Dataset items
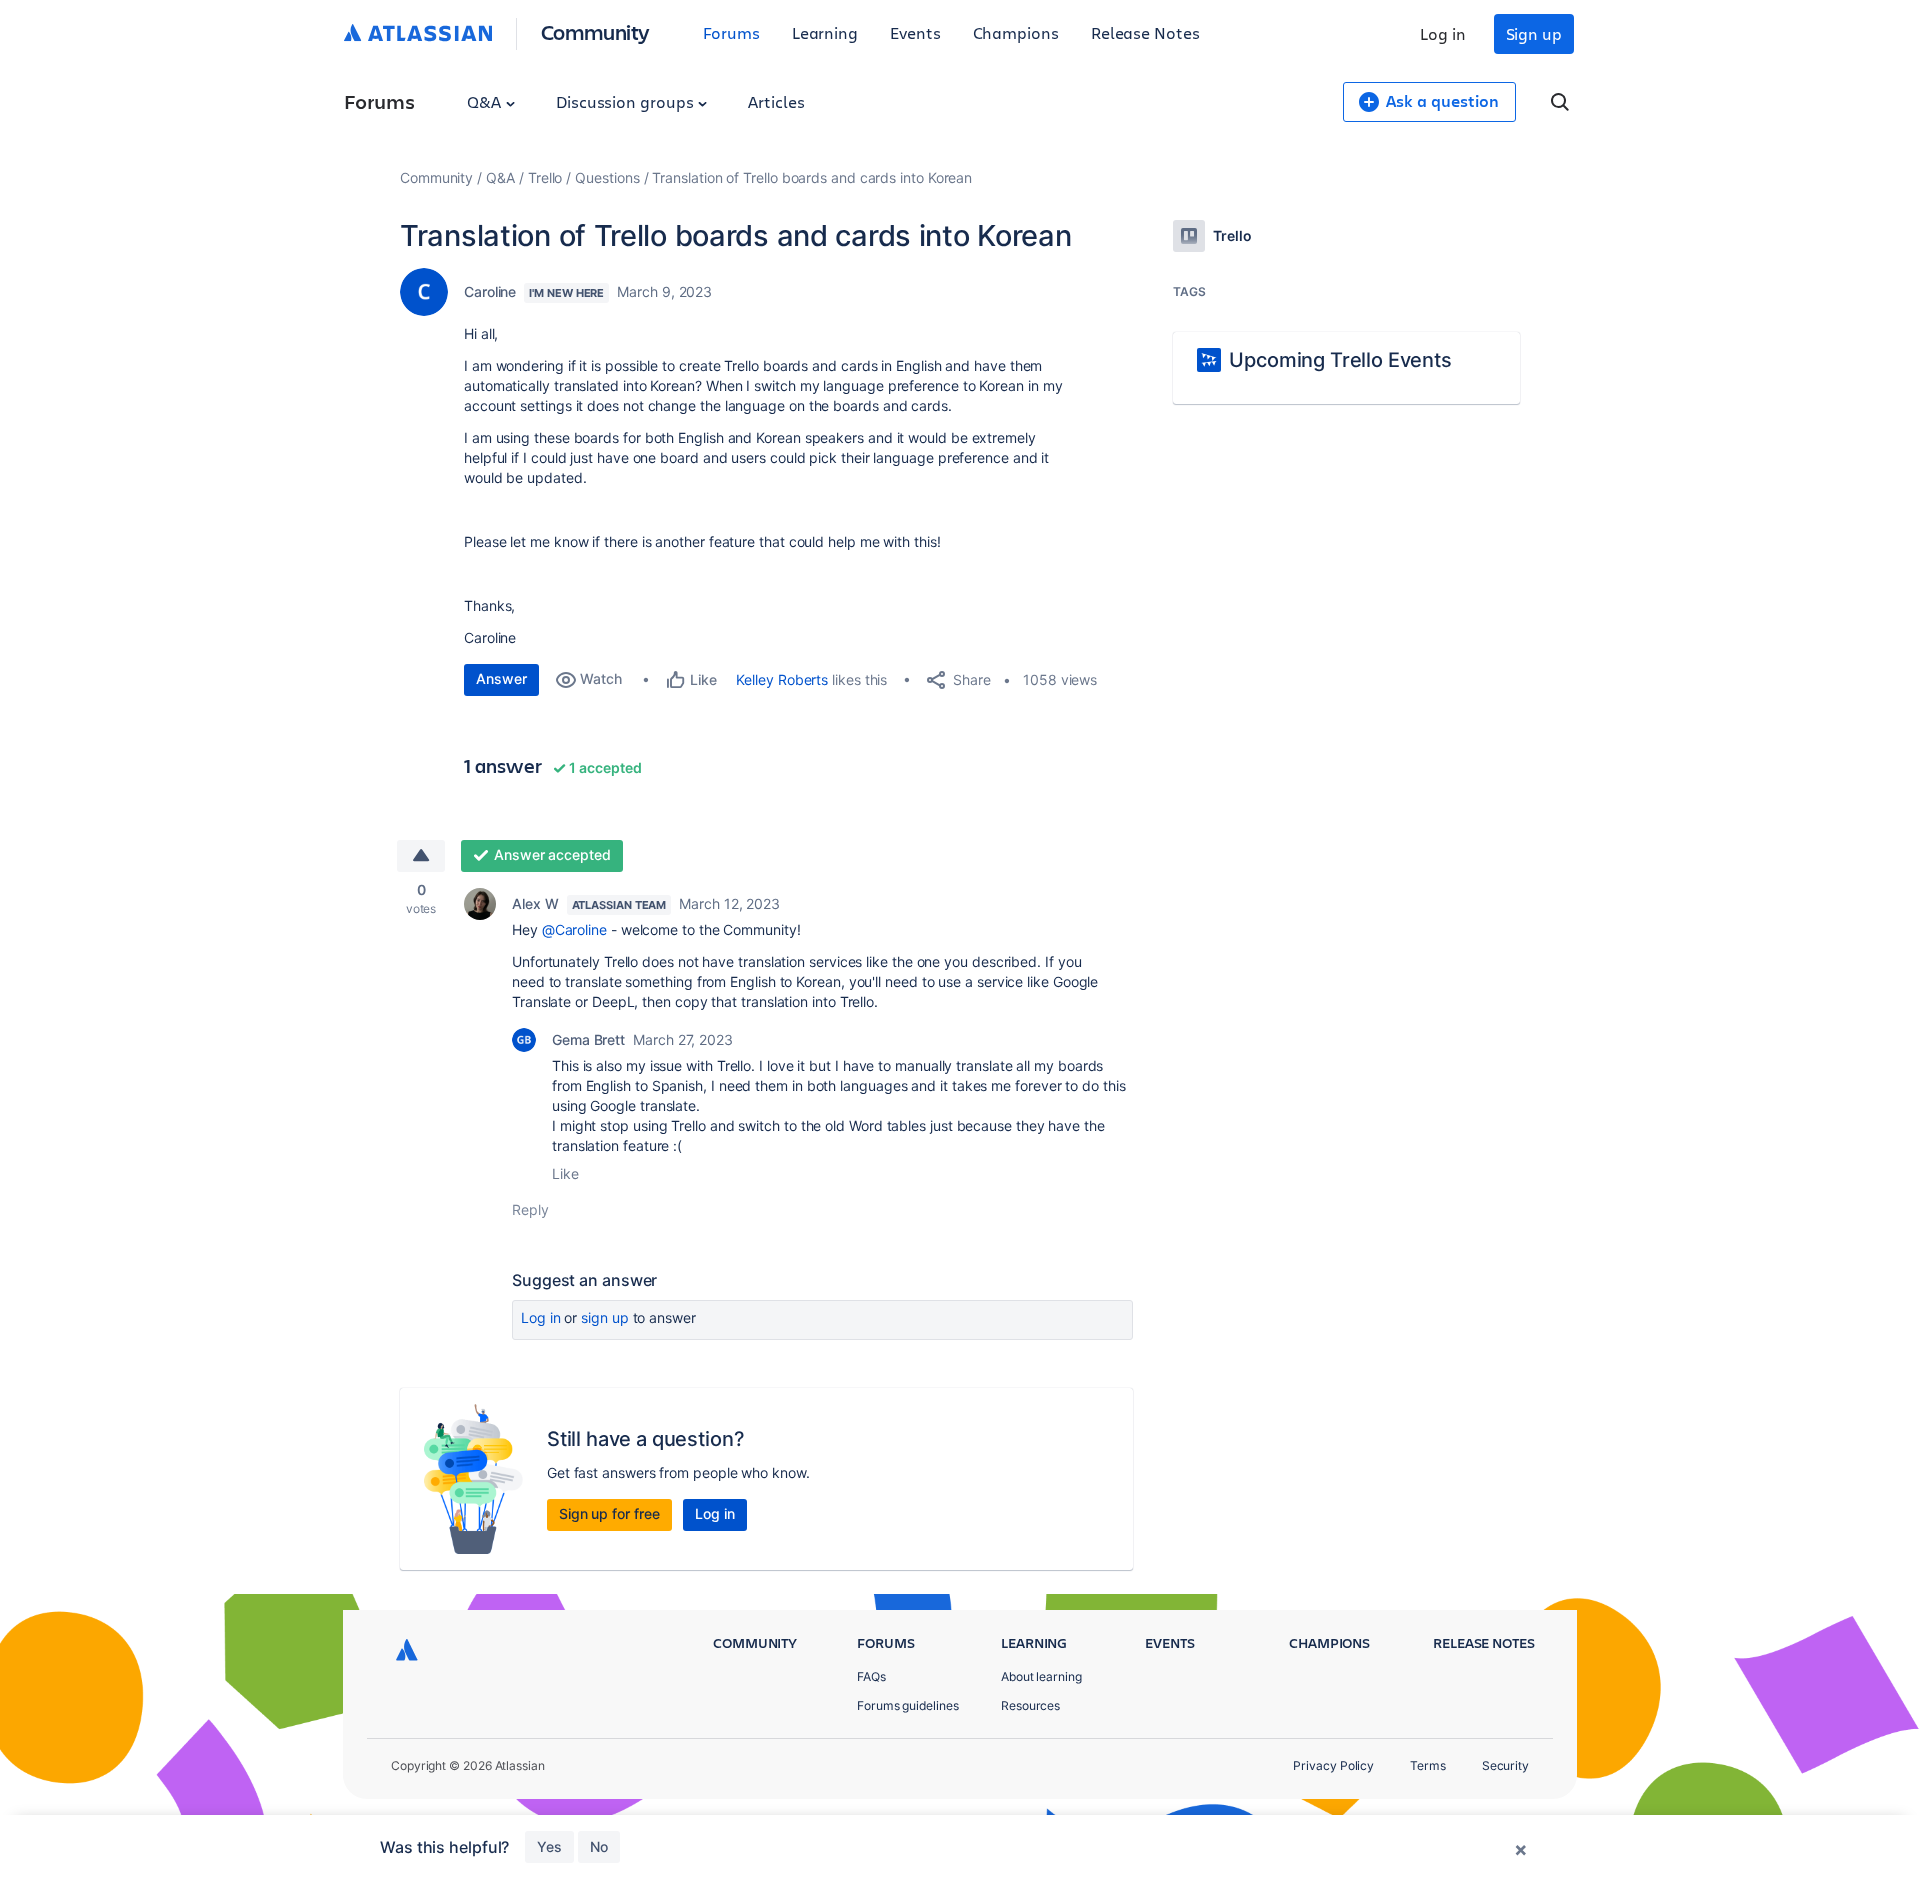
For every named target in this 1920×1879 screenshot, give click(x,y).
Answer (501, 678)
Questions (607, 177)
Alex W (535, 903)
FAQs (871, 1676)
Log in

Instructions for the task: Excluding the pictures, reproduce every entry exactly as given.

Problem solution:
For every named target in this 1920×1879 screenshot, give click(x,y).
Answer (501, 678)
Questions (607, 177)
Alex W (535, 903)
FAQs (871, 1676)
Log in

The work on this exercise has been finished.